Saturday, February 23, 2008

The Militarization of Space: aka El Farce Supreme

Ashley Tellis is one of those people who has an inimitable knack for making informatively clarifying points which often illuminate particular aspects of issues that are vital to the United States' interests. That said, his recent article in the WSJ on the potentiality of a space arms race, can only be described as a penumbra on rational foreign policy making and diplomacy.
The introduction of weapons in space would be deleterious to global security. But the treaty unfurled by Messrs. Lavrov and Li would neither effectively prohibit their deployment, nor conclusively annul the threat of force against space objects. It would only produce the illusion of security, while doing nothing to eliminate the counterspace capabilities currently present in many countries, especially China.
So in the first sentence we have a suspicious admonition that weapons in space would be detrimental to global security (which certainly warrants a 'no shit sherlock'). Then Tellis explains why the US found the recently proposed treaty unappealing: the US is more concerned about the counterspace capabilities that states such as China and Russia wields, than it is with these two states' fears of the US expanding its military dominance--which the US undisputedly has in the realms of land, air, and sea--to the final dimension: space.

The biggest deficiency in the Russian-Chinese draft treaty is that it focuses on the wrong threat: weapons in space. There aren't any today, nor are there likely to be any in the immediate future. The threat to space assets is rather from weapons on earth -- the land- and sea-based kinetic, directed-energy and electromagnetic attack systems. The treaty entirely ignores these.
Now we have two conclusions--the deleterious nature of weaponizing space with regards to the global security environment and the lack thereof of weapons in space today and, logic permitting, ever--which seems to warrant my proposal: sign the damn treaty if it makes the Chinese and Russians happy (since based on our conclusions we have nothing to lose, besides ink) and by doing so, unless I am too young and naive to understand international dealings, effectively decrease their need for and development of counterspace capabilities by giving them their desired 'illusion of security'.

Not signing the treaty simply sends the message that the United States intends to keep the option of weaponizing space open. If that, indeed, is not our intent, than I see no need to send false signals. What can we hope to achieve with this stick, which pokes not only dangerously, but provocatively at the sleeping monster of potential disaster?

1 comment:

AdamK said...

I'm not sure if Tellis is a reader of this blog, but I just recently visited the Carnegie Endowment web page and noticed the headline was Tellis' article which I referenced in the post above, but,accompanying that was a paper which roughly responds to my proposal: basically, I'm wrong.

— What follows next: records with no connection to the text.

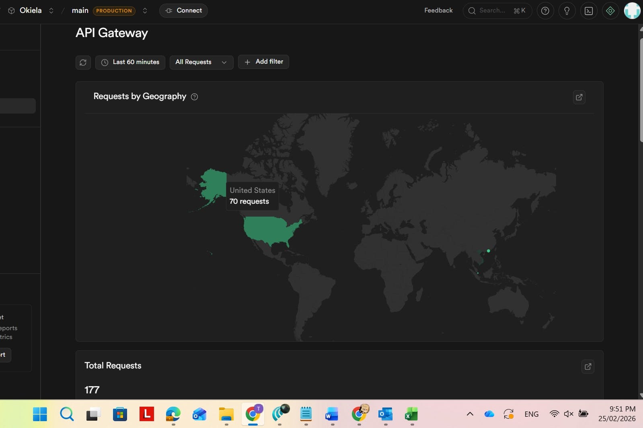
Task: Click the Add filter button
Action: 263,62
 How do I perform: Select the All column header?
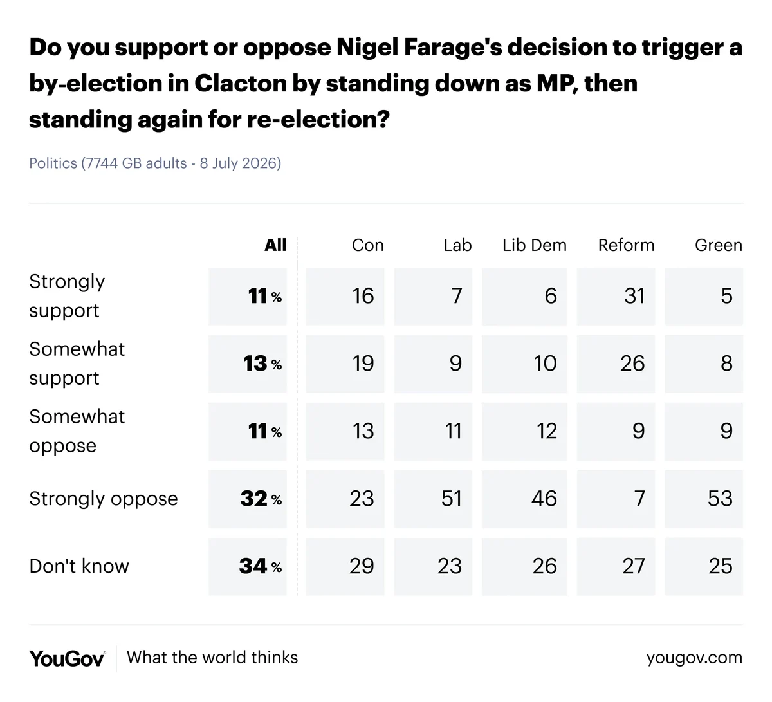(275, 245)
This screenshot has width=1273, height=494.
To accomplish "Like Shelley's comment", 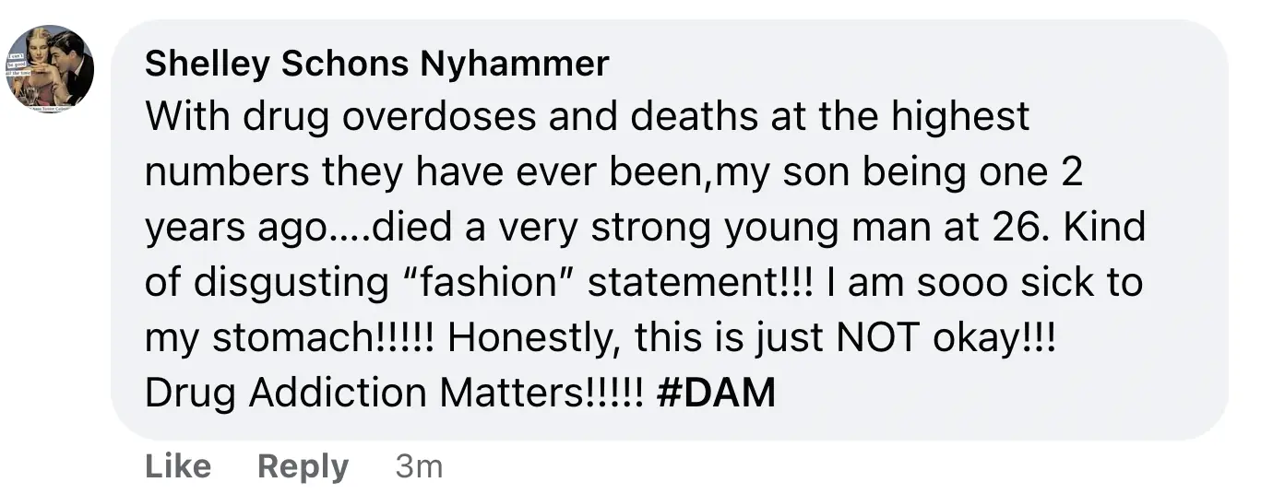I will (178, 466).
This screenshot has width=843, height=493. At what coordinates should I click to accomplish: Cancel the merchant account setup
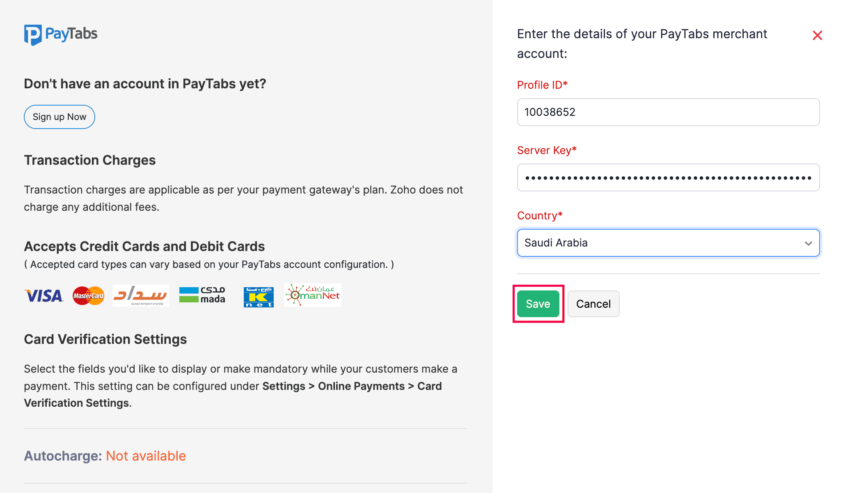[x=593, y=304]
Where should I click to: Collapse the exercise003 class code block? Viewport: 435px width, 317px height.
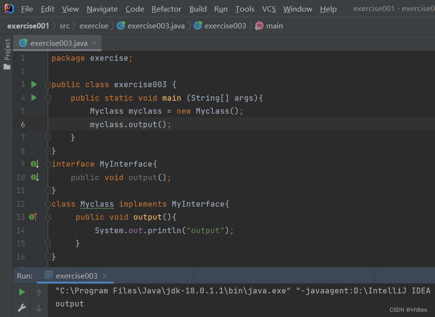(48, 85)
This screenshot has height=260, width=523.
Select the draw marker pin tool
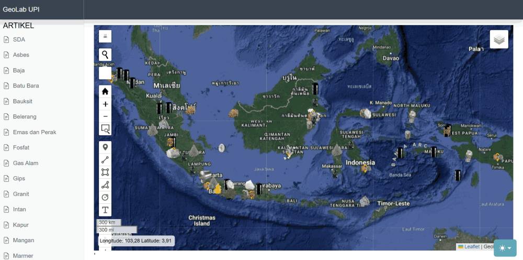105,147
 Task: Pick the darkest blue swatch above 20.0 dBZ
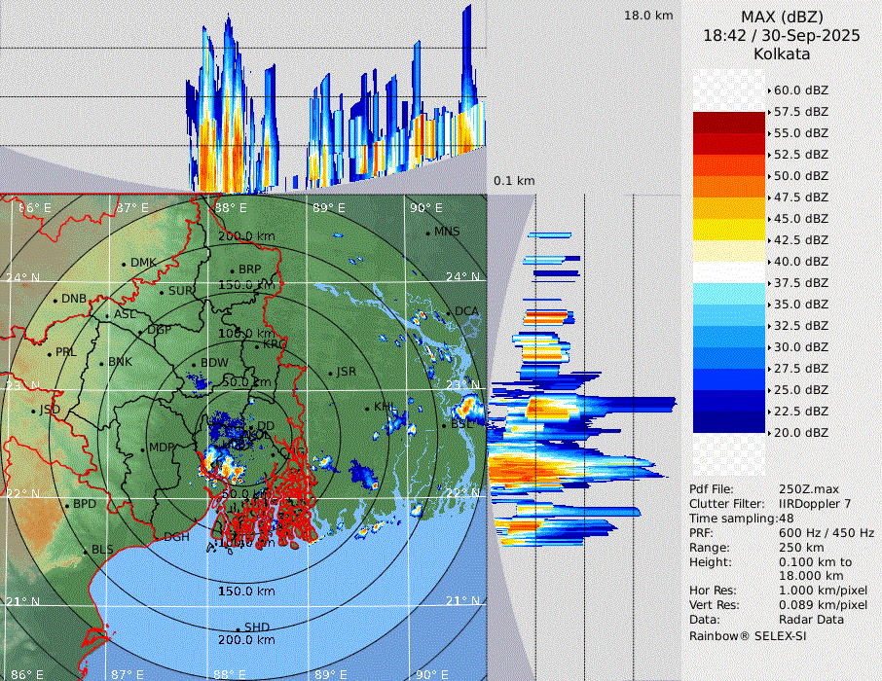pyautogui.click(x=729, y=422)
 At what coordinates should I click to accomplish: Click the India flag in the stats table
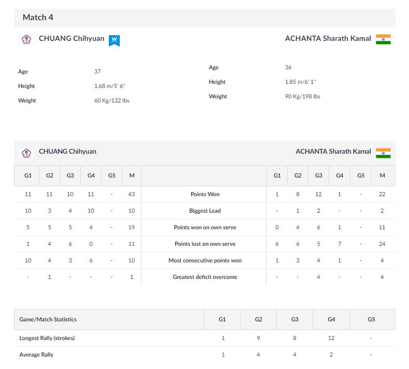click(x=383, y=152)
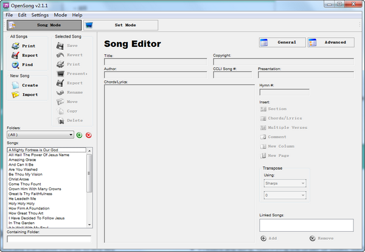
Task: Open the Settings menu
Action: (x=40, y=15)
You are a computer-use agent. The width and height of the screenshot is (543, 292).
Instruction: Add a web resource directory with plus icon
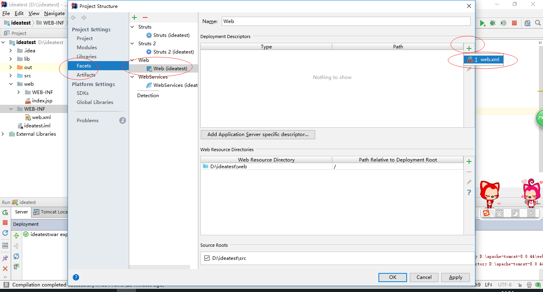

http://www.carnegieendowment.org/publications/index.cfm?fa=view&id=19317&prog=zch,zgp&proj=znpp,zsa

The key conclusions of the paper are:

• China’s strategists have concluded that efforts to defeat U.S. military power should not aim its capacity to deliver overwhelming conventional firepower from long distances, but instead target its weakest links, namely its space-based capabilities and their related ground installations.

• China is highly unlikely to abandon its counterspace program, as doing so would condemn its armed forces to inevitable defeat against U.S. power. Consequently, it will not enter into any arms-control regime that would further accentuate its competitors’ military advantages.

• The U.S. domination of space—which underwrites both its civilian and military advantages—is at risk, and therefore necessitates a series of remedial investments.

• The growing Chinese capability for space warfare implies that a major conflict in the Taiwan Strait would entail serious deterrence and crisis instabilities.

So if Tellis' assessment is correct China has no intention of giving up its space denial capabilities, because they are the only effective military means it has to compete successfully (or at least more so than without) in an engagement with US military power.

I recommend reading the paper. It's, not surprisingly, much more convincing than the WSJ article.